## Directions
Provide again, from the entries below, every line from the one containing "Über uns (370, 1921)" through the one containing "[Toggle fullscreen] (43, 2550)", exactly as written, and no other line.

Saved entries:
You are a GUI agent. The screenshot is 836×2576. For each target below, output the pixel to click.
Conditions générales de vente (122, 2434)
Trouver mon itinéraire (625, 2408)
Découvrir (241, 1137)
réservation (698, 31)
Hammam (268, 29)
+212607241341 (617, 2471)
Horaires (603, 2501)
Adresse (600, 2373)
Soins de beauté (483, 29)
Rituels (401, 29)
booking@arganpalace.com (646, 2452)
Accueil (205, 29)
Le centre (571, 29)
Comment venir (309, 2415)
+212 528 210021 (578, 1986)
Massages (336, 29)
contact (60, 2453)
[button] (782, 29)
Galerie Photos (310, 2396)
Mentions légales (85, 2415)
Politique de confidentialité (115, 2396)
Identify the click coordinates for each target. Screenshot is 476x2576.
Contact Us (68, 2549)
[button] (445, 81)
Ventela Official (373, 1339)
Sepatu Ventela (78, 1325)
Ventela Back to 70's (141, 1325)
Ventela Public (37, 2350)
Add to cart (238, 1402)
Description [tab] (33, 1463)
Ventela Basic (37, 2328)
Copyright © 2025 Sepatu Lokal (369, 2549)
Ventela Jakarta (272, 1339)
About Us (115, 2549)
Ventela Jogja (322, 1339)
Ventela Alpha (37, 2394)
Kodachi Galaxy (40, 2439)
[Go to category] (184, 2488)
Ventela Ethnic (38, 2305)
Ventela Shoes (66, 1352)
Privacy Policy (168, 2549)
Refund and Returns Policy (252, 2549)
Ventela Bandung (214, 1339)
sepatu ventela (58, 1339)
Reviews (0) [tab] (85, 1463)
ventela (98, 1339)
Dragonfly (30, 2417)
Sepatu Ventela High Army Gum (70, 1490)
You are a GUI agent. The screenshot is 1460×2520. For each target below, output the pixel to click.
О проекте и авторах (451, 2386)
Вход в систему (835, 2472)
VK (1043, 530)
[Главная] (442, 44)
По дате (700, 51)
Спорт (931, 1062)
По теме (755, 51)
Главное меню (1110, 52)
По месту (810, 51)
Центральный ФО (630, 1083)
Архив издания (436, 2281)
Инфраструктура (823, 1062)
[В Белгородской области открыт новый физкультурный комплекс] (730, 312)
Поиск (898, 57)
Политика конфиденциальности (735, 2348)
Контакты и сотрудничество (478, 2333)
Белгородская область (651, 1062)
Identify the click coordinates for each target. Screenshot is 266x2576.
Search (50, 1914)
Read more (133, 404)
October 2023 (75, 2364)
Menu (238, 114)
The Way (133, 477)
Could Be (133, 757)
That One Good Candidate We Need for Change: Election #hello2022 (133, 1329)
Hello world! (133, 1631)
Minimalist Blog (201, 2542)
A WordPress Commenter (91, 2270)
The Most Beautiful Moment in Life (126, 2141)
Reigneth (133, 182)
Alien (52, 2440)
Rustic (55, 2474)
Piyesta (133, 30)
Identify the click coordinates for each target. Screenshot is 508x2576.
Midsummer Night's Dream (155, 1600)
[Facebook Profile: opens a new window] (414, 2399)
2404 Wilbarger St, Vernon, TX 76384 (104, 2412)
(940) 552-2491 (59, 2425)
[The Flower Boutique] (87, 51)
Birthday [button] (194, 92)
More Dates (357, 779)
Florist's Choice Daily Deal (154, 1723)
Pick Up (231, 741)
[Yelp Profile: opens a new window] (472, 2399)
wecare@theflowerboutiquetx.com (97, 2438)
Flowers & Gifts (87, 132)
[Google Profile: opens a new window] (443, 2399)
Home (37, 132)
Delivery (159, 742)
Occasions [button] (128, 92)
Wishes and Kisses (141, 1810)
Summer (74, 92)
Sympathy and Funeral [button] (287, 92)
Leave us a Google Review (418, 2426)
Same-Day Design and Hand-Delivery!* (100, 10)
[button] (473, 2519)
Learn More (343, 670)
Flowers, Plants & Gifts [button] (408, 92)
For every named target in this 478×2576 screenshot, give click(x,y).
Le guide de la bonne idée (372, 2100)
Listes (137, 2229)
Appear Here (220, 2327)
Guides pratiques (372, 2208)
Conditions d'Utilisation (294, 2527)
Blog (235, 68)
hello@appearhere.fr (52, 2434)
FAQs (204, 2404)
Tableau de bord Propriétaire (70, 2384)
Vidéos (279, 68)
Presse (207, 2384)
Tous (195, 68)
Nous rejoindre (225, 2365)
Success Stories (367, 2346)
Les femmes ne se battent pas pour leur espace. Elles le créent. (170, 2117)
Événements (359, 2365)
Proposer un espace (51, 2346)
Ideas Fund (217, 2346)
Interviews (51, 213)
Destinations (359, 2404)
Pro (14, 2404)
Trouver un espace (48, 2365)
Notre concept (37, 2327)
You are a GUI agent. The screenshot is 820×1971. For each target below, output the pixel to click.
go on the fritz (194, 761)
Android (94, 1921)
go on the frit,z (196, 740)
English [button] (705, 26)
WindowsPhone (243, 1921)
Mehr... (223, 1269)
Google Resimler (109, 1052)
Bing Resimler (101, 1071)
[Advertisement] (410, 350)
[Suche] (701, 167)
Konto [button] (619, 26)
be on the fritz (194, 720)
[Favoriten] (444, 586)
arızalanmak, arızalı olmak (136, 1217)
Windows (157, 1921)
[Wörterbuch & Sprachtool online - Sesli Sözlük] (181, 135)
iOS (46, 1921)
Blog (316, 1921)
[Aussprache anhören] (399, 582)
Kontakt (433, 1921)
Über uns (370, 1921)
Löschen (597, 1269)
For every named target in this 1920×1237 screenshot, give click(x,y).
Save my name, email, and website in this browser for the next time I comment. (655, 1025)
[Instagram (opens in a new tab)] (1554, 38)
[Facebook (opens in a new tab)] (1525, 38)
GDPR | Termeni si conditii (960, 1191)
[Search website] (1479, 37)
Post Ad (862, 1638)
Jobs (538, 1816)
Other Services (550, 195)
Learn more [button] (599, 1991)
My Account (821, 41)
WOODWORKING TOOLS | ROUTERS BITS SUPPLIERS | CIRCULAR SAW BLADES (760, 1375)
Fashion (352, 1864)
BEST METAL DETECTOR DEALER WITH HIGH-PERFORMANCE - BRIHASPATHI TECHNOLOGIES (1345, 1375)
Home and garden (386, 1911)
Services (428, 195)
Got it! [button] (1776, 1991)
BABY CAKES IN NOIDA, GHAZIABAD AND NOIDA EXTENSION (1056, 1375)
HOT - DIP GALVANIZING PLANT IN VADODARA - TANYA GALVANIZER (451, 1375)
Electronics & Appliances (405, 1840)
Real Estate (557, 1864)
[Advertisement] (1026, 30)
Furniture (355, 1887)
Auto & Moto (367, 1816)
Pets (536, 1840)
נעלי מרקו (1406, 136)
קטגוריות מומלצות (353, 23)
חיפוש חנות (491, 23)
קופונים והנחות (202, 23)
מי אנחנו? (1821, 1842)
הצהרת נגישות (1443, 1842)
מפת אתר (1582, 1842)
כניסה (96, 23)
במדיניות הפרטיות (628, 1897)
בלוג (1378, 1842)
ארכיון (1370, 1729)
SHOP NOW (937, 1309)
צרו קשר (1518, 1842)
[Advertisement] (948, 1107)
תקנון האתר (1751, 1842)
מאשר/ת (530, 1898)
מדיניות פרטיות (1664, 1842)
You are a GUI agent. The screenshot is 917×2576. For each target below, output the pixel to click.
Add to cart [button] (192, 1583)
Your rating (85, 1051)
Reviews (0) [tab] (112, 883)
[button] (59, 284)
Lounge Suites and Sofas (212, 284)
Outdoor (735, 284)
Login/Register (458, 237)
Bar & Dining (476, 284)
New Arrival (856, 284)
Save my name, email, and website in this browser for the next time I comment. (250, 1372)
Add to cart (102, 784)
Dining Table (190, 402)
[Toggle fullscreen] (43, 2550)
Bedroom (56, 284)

## Reply
Über uns (370, 1921)
Löschen (597, 1269)
For every named target in this 1920×1237 screenshot, give click(x,y).
Save my name, email, and website in this browser for the next time I comment. (655, 1025)
[Instagram (opens in a new tab)] (1554, 38)
[Facebook (opens in a new tab)] (1525, 38)
GDPR | Termeni si conditii (960, 1191)
[Search website] (1479, 37)
Post Ad (862, 1638)
Jobs (538, 1816)
Other Services (550, 195)
Learn more [button] (599, 1991)
My Account (821, 41)
WOODWORKING TOOLS | ROUTERS BITS SUPPLIERS | CIRCULAR SAW BLADES (760, 1375)
Fashion (352, 1864)
BEST METAL DETECTOR DEALER WITH HIGH-PERFORMANCE - BRIHASPATHI TECHNOLOGIES (1345, 1375)
Home and garden (386, 1911)
Services (428, 195)
Got it! [button] (1776, 1991)
BABY CAKES IN NOIDA, GHAZIABAD AND NOIDA EXTENSION (1056, 1375)
HOT - DIP GALVANIZING PLANT IN VADODARA - TANYA GALVANIZER (451, 1375)
Electronics & Appliances (405, 1840)
Real Estate (557, 1864)
[Advertisement] (1026, 30)
Furniture (355, 1887)
Auto & Moto (367, 1816)
Pets (536, 1840)
נעלי מרקו (1406, 136)
קטגוריות מומלצות (353, 23)
חיפוש חנות (491, 23)
קופונים והנחות (202, 23)
מי אנחנו? (1821, 1842)
הצהרת נגישות (1443, 1842)
מפת אתר (1582, 1842)
כניסה (96, 23)
במדיניות הפרטיות (628, 1897)
בלוג (1378, 1842)
ארכיון (1370, 1729)
SHOP NOW (937, 1309)
צרו קשר (1518, 1842)
[Advertisement] (948, 1107)
תקנון האתר (1751, 1842)
מאשר/ת (530, 1898)
מדיניות פרטיות (1664, 1842)
You are a GUI agent. The screenshot is 917×2576. For each target below, output the pixel to click.
Add to cart [button] (192, 1583)
Your rating (85, 1051)
Reviews (0) [tab] (112, 883)
[button] (59, 284)
Lounge Suites and Sofas (212, 284)
Outdoor (735, 284)
Login/Register (458, 237)
Bar & Dining (476, 284)
New Arrival (856, 284)
Save my name, email, and website in this browser for the next time I comment. (250, 1372)
Add to cart (102, 784)
Dining Table (190, 402)
[Toggle fullscreen] (43, 2550)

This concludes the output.